Processing of cereals
The main purpose of primary processing of whole cereal grains is to separate the outer layers of the grain from the inner section. When the grain is milled to produce white flour, the germ and the bran are discarded. The milling process grinds and pounds the grains. The process used for milling each grain type is slightly different.
After milling of the grain, the products can be described in the following ways:
· Wholegrain or wholemeal products means the whole of the grain has been used that is the bran germ and endosperm. Because the oil component in the germ can go rancid after a time, wholemeal products can develop off flavours.
· Refined products refer to products made only from the endosperm (starch). The bran and germ are removed. Refined products have a longer shelf life but are nutritionally poor because they contain mostly carbohydrate.
· Enriched products have vitamins and minerals added, usually to give them similar nutritive properties to wholemeal products, but without the fibre content.
· Flour is the powdered form of the grain after grinding or milling.
· Meal is a more coarsely ground product than flour.
· Instant or quick-cook products have beencooked, orpartiallycooked, then dehydrated. When reconstituted they require very little preparation time. Examples include instant porridge, quick-cook rice and instant Asian style noodles.
Secondary processing of cereals results in a variety of products. The main products are as follows:
· Breakfast cereal production may involve other processes such as rolling and baking to make flakes. Eg. Wheat flakes.
· Bread and other bakery items such as savoury crispbreads, sweet biscuits, cakes and pastries require the additional processes of sifting, mixing, kneading, proving and baking. Some breads and cakes are leavened with raising agents such as yeast and baking powder.
· Extruded snack foods— commercially produced using a dough or batter that is extruded and cooked into novelty shapes. Eg. macaroni.
· Pasta is formed from flour-based dough and formed into shapes by hand or machine.
· Noodles and dumplings are manufactured from flour-based doughs and shaped, then simmered or poached in liquid.
Cereal processing is complex. The principal procedure is milling, i.e., the grinding of the grain so that it can be easily cooked and rendered into attractive foodstuff. The steps involved in the process of milling are:
· Rice is passed through two stone rubber discs rotating at different speeds and by shearing action on the grain, the hull is pulled away.
· This is then milled in a machine called pearlor to remove coarse outer layers of bran and germ by the process of rubbing, resulting in unpolished milled rice.
********************
* Exercise requirements
a. List the main products of secondary processing that the text on cereal processing names.
b. In the text on cereal processing, rewrite the paragraph beginning "The main purpose of primary processing" as a short list of its main facts.
c. Reproduce word for word the passage of the text on cereal processing starting with "Cereal processing is" and going on through "is pulled away.".
The records that come next are separate material and are not part of the text on cereal processing.

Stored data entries
********************
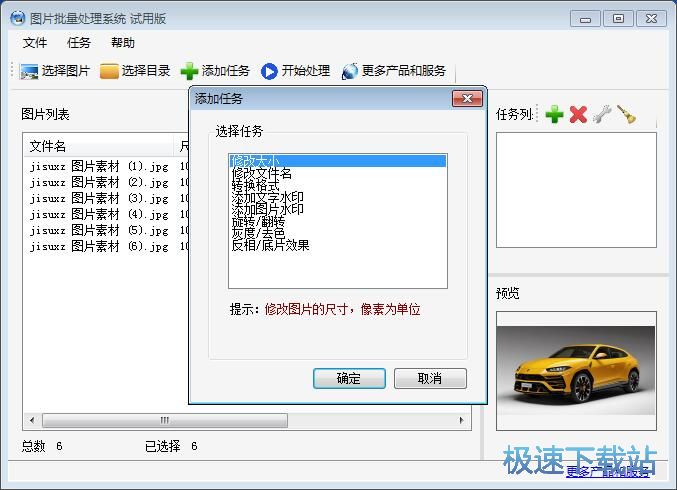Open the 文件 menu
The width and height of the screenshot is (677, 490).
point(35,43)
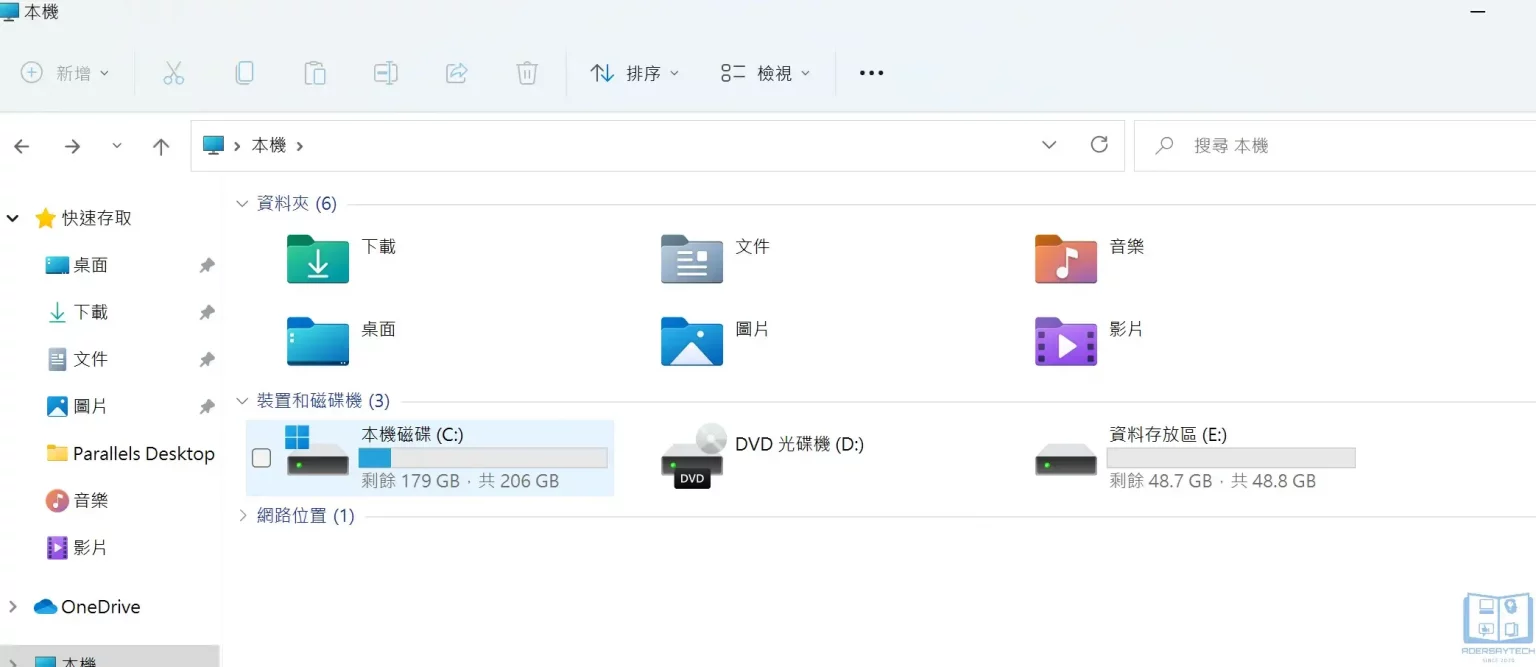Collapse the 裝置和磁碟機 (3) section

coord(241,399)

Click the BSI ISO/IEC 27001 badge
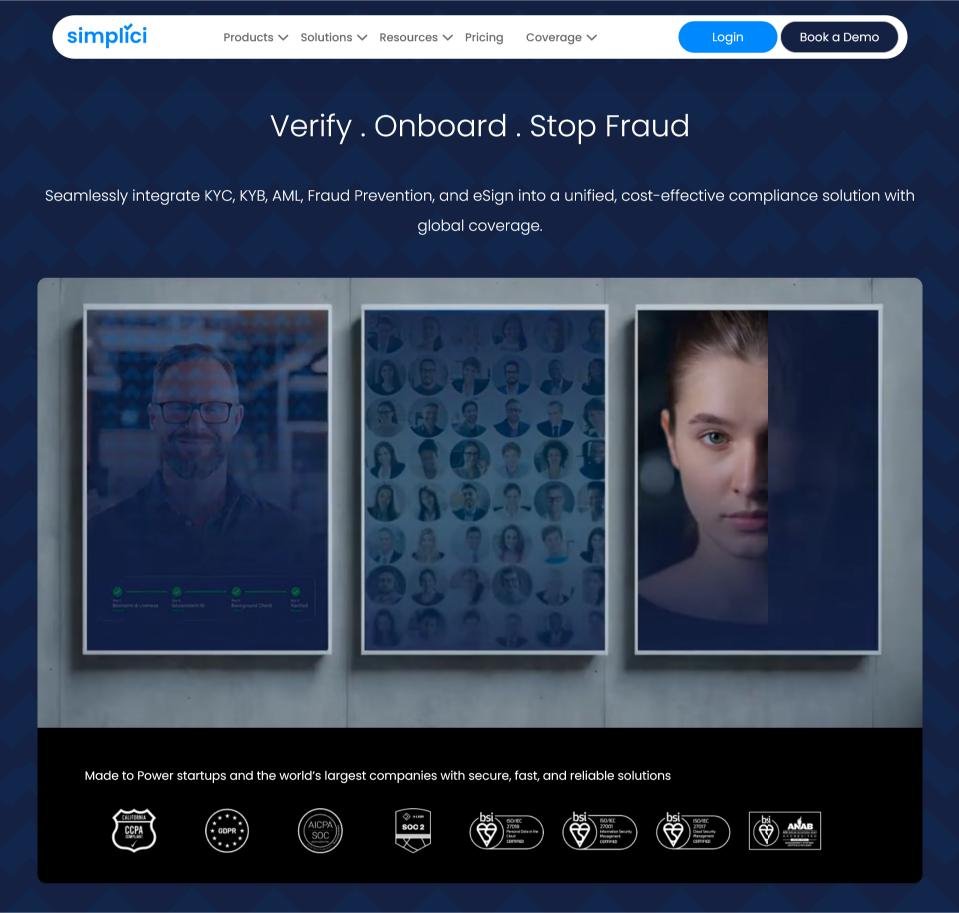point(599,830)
********************
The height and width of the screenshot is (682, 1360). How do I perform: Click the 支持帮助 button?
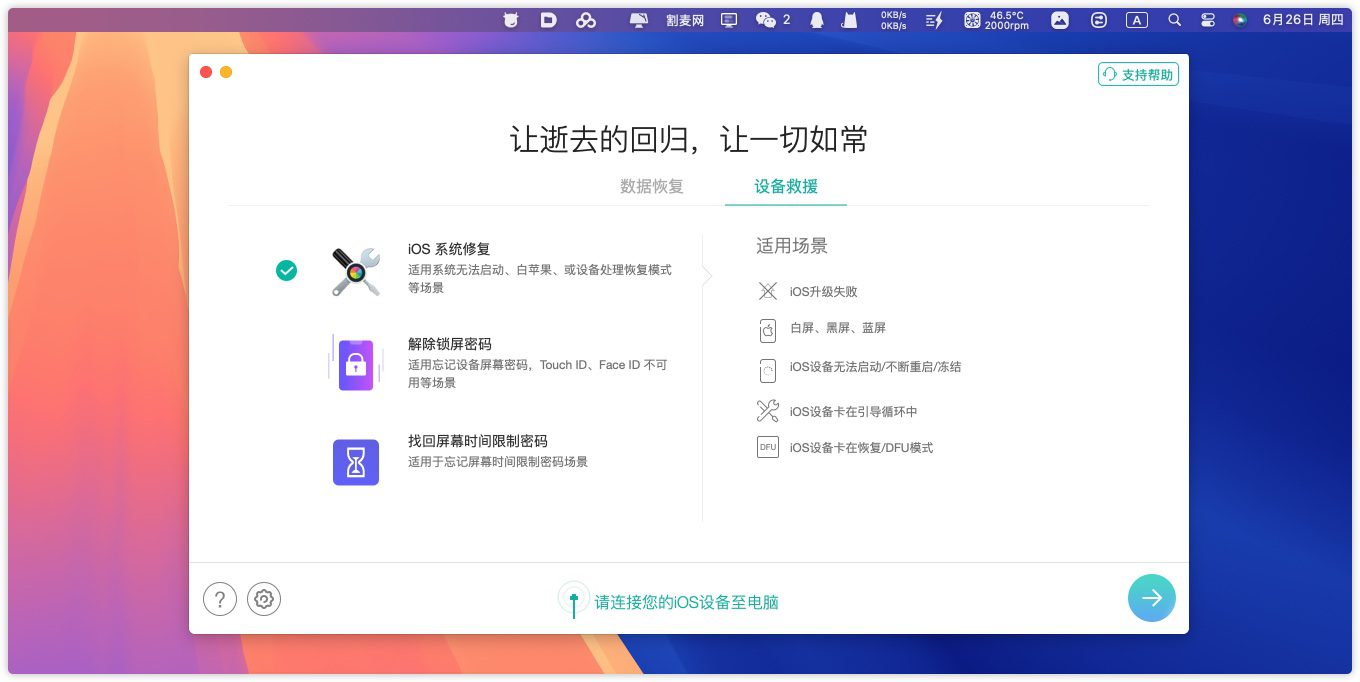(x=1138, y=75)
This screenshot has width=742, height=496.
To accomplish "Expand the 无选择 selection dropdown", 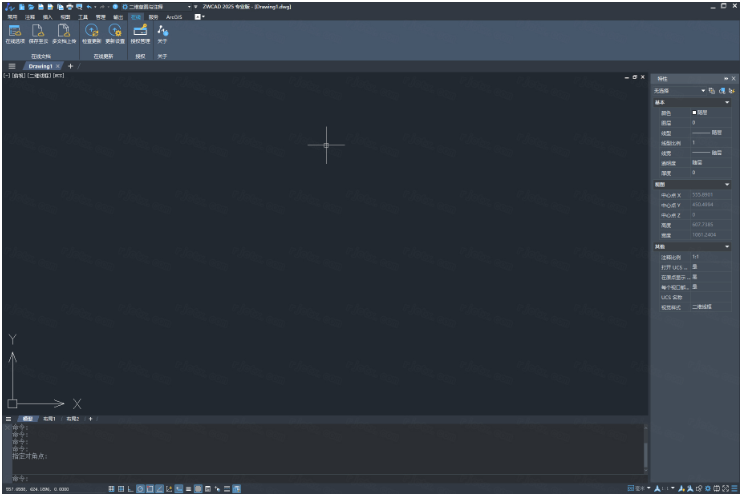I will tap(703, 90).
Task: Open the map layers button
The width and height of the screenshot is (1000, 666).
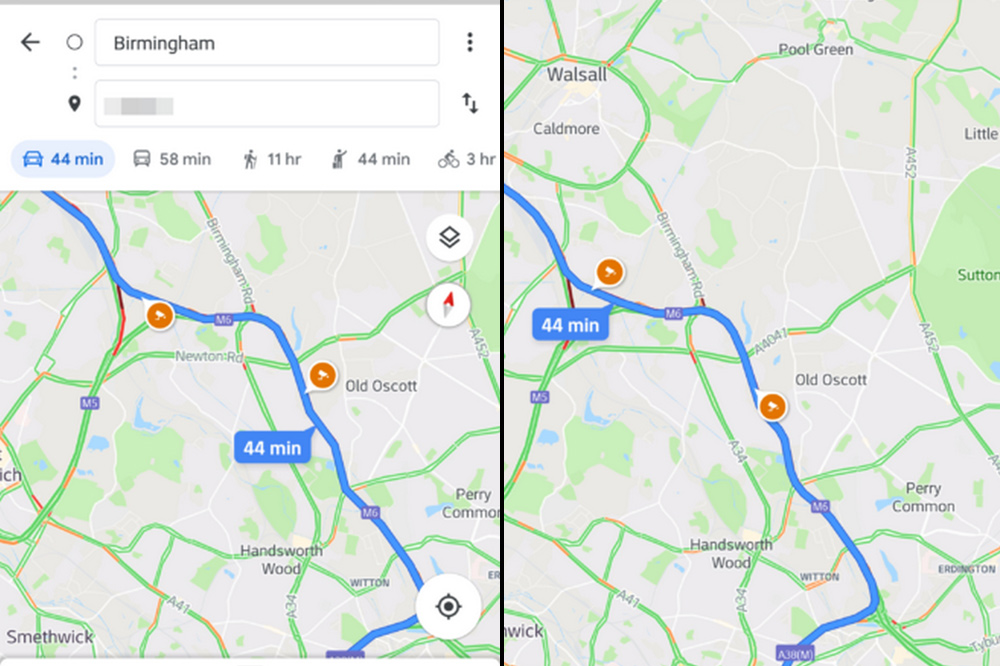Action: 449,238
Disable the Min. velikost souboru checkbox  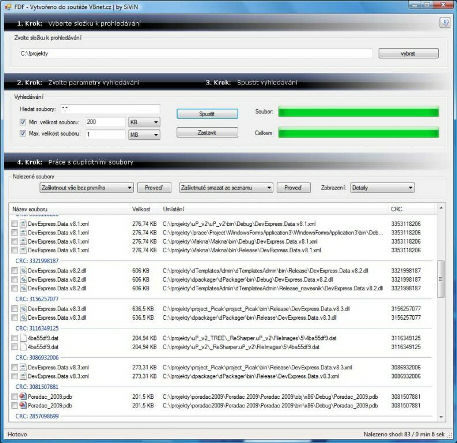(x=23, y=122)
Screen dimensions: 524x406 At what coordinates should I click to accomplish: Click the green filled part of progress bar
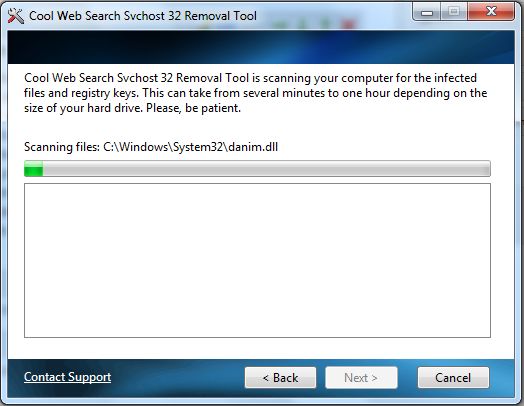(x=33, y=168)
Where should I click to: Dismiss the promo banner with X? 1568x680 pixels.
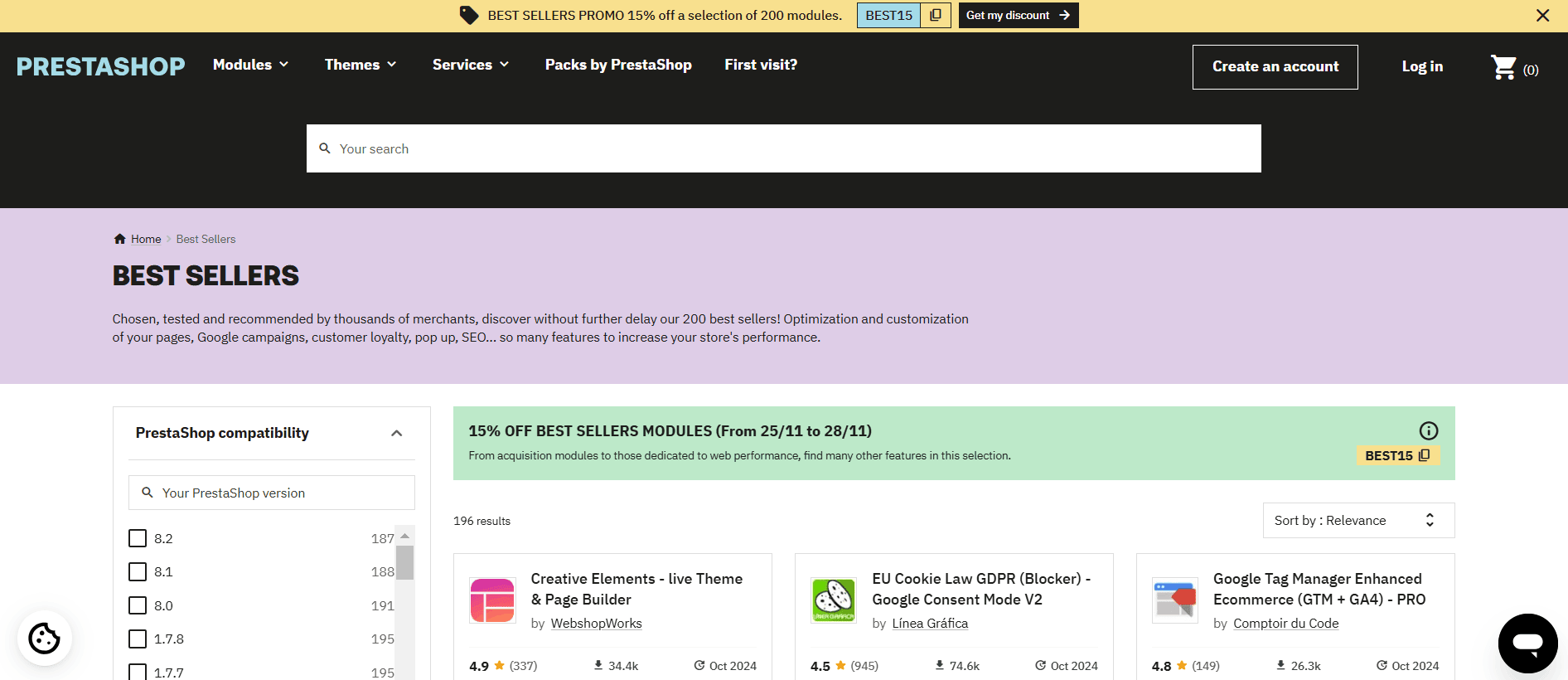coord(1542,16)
********************
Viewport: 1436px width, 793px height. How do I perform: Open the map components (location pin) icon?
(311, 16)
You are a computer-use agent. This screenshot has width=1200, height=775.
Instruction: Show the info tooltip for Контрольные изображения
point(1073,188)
********************
* Results of the exercise
a.
- Breakfast cereals
- Bread and other bakery items
- Extruded snack foods
- Pasta
- Noodles and dumplings

b.
- Primary processing of whole cereal grains mainly separates the outer layers from the inner section.
- Milling for white flour discards the germ and bran.
- Milling grinds and pounds the grains.
- Each grain type is milled slightly differently.

c.
Cereal processing is complex. The principal procedure is milling, i.e., the grinding of the grain so that it can be easily cooked and rendered into attractive foodstuff. The steps involved in the process of milling are:
· Rice is passed through two stone rubber discs rotating at different speeds and by shearing action on the grain, the hull is pulled away.